State the number of lines in the material below that contain the string "browser". Give only that number.

Entries:

◆ ◆ ◆ ◆ ◆ ◆ ◆

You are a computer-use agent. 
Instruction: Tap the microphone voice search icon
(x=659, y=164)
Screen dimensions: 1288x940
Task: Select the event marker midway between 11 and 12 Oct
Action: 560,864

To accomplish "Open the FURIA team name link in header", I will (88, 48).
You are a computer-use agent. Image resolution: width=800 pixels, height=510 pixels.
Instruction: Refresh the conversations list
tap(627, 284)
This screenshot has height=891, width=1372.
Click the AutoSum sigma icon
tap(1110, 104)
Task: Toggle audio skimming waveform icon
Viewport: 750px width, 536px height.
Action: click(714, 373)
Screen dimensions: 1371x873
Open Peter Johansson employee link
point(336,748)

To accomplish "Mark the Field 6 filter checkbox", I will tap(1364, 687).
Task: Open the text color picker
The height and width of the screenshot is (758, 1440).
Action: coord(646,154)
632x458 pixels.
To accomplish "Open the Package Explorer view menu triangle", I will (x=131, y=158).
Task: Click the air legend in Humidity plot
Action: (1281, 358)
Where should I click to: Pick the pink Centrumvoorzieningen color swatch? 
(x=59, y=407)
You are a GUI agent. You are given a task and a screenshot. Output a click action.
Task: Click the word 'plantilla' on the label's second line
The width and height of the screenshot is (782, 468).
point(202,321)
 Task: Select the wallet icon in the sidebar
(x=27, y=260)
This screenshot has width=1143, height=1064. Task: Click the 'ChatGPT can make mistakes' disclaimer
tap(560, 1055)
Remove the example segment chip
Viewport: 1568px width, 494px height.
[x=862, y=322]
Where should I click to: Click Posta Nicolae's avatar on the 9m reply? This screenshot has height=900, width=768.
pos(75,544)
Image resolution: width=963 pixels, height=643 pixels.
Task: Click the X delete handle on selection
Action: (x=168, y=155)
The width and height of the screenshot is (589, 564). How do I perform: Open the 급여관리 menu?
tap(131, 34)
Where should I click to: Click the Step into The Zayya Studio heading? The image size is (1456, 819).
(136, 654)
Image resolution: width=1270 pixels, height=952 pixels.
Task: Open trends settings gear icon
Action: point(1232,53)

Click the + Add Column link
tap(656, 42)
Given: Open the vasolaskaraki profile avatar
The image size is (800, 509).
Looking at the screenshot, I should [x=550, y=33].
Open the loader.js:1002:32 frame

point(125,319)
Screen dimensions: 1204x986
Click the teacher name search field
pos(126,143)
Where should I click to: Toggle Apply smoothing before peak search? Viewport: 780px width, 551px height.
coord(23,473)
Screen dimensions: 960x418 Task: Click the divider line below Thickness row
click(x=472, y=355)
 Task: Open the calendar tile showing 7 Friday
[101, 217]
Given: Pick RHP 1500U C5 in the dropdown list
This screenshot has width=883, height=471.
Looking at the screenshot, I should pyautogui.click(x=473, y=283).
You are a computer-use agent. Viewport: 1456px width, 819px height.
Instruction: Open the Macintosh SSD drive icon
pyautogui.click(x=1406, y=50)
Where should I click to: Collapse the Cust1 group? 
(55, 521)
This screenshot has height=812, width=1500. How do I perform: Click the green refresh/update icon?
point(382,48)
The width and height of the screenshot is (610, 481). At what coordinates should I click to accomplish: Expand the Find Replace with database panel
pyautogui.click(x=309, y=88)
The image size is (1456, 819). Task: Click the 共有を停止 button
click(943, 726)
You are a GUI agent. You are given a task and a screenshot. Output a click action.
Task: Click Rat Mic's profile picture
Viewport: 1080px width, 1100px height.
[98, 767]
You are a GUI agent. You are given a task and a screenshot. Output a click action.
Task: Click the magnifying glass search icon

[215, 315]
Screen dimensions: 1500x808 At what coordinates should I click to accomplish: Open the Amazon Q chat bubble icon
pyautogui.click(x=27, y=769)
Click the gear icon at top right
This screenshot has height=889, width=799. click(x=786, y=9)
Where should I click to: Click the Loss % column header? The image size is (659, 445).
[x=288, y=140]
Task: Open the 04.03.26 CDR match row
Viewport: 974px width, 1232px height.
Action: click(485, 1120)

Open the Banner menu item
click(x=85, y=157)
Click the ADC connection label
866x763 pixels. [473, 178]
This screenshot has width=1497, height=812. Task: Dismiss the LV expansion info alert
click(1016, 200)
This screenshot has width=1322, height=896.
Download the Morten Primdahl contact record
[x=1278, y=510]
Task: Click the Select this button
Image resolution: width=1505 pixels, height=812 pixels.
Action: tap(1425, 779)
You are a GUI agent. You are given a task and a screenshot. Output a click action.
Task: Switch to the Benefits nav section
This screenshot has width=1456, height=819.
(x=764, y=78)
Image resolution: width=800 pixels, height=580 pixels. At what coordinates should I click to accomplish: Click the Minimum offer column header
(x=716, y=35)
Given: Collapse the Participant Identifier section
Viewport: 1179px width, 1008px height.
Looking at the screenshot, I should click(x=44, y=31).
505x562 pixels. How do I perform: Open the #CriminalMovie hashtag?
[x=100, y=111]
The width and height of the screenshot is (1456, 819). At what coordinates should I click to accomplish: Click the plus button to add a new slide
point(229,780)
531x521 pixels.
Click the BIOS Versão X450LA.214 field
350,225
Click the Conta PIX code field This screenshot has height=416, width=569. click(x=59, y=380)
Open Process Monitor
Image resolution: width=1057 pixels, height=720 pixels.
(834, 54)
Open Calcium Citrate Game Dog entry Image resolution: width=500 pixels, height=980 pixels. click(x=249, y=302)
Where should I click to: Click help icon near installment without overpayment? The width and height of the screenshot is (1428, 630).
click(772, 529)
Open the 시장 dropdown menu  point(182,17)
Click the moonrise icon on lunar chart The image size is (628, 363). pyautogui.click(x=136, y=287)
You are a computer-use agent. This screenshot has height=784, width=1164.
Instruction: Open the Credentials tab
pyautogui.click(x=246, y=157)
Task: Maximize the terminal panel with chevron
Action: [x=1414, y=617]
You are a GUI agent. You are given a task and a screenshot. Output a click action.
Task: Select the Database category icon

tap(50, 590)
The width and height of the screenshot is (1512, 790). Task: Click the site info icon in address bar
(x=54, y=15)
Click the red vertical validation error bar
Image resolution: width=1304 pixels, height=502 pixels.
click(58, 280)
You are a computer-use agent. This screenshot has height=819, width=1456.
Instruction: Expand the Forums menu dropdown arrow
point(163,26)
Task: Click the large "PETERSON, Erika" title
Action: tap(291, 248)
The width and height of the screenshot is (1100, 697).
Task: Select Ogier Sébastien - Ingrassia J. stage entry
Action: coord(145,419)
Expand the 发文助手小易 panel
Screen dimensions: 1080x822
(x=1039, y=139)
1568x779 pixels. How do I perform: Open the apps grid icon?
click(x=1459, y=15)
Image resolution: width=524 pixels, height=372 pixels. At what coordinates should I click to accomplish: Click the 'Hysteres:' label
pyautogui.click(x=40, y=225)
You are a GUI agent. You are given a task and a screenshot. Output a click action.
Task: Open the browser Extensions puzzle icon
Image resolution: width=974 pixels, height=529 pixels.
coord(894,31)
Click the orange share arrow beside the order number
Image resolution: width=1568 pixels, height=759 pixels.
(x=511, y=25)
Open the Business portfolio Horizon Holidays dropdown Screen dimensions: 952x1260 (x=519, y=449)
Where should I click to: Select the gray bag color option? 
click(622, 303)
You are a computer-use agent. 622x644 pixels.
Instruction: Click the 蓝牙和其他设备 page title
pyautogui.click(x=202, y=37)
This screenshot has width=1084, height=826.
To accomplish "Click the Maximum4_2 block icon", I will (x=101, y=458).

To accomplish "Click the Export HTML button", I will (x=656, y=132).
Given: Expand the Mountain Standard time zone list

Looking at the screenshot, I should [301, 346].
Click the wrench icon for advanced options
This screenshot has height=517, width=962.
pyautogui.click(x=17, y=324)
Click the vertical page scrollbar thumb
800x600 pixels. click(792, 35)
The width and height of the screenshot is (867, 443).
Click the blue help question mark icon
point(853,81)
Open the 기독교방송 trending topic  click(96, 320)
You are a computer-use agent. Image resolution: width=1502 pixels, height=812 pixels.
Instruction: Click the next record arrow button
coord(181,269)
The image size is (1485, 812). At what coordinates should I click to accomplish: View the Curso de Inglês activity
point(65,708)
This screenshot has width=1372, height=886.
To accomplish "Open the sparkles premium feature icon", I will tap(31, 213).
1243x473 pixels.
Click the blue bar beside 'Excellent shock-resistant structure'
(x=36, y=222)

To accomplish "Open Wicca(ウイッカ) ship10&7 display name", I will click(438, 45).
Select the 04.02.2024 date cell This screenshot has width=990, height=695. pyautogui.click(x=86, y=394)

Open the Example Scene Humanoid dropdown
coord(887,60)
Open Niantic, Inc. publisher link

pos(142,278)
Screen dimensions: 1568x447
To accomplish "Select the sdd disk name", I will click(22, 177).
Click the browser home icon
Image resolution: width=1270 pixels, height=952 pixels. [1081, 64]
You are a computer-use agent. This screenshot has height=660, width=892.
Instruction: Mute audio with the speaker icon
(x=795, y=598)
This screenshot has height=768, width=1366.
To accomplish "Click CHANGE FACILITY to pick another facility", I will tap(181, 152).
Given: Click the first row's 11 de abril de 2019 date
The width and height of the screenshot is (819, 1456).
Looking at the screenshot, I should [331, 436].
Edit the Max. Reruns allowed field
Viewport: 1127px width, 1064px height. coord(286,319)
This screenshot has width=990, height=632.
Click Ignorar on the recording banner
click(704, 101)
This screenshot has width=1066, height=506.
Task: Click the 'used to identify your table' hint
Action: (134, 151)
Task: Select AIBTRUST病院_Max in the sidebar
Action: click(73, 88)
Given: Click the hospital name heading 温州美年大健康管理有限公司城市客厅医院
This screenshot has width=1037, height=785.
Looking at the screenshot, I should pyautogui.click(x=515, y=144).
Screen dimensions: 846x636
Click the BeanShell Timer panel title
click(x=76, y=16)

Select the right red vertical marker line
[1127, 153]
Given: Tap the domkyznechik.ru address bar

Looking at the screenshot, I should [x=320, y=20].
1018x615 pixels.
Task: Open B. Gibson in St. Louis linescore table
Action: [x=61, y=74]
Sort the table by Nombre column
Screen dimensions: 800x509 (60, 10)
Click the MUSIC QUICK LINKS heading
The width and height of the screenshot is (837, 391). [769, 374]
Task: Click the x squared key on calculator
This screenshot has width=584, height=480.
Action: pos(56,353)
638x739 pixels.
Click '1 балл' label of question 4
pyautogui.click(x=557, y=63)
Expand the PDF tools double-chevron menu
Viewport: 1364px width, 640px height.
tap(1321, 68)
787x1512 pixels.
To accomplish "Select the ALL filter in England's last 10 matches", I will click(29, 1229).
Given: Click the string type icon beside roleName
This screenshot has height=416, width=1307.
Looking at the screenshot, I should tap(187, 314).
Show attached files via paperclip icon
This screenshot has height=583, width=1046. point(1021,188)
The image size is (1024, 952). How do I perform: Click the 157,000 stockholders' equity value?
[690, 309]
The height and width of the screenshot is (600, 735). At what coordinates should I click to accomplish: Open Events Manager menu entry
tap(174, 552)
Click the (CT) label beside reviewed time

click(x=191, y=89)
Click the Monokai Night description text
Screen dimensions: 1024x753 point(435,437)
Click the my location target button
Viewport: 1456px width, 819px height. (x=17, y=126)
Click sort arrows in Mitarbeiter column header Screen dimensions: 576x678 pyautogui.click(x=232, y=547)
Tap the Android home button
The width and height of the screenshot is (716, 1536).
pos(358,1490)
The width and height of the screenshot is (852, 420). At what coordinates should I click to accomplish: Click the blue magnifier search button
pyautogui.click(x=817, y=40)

◆ ◆ ◆ ◆ ◆ ◆ ◆

The result: 2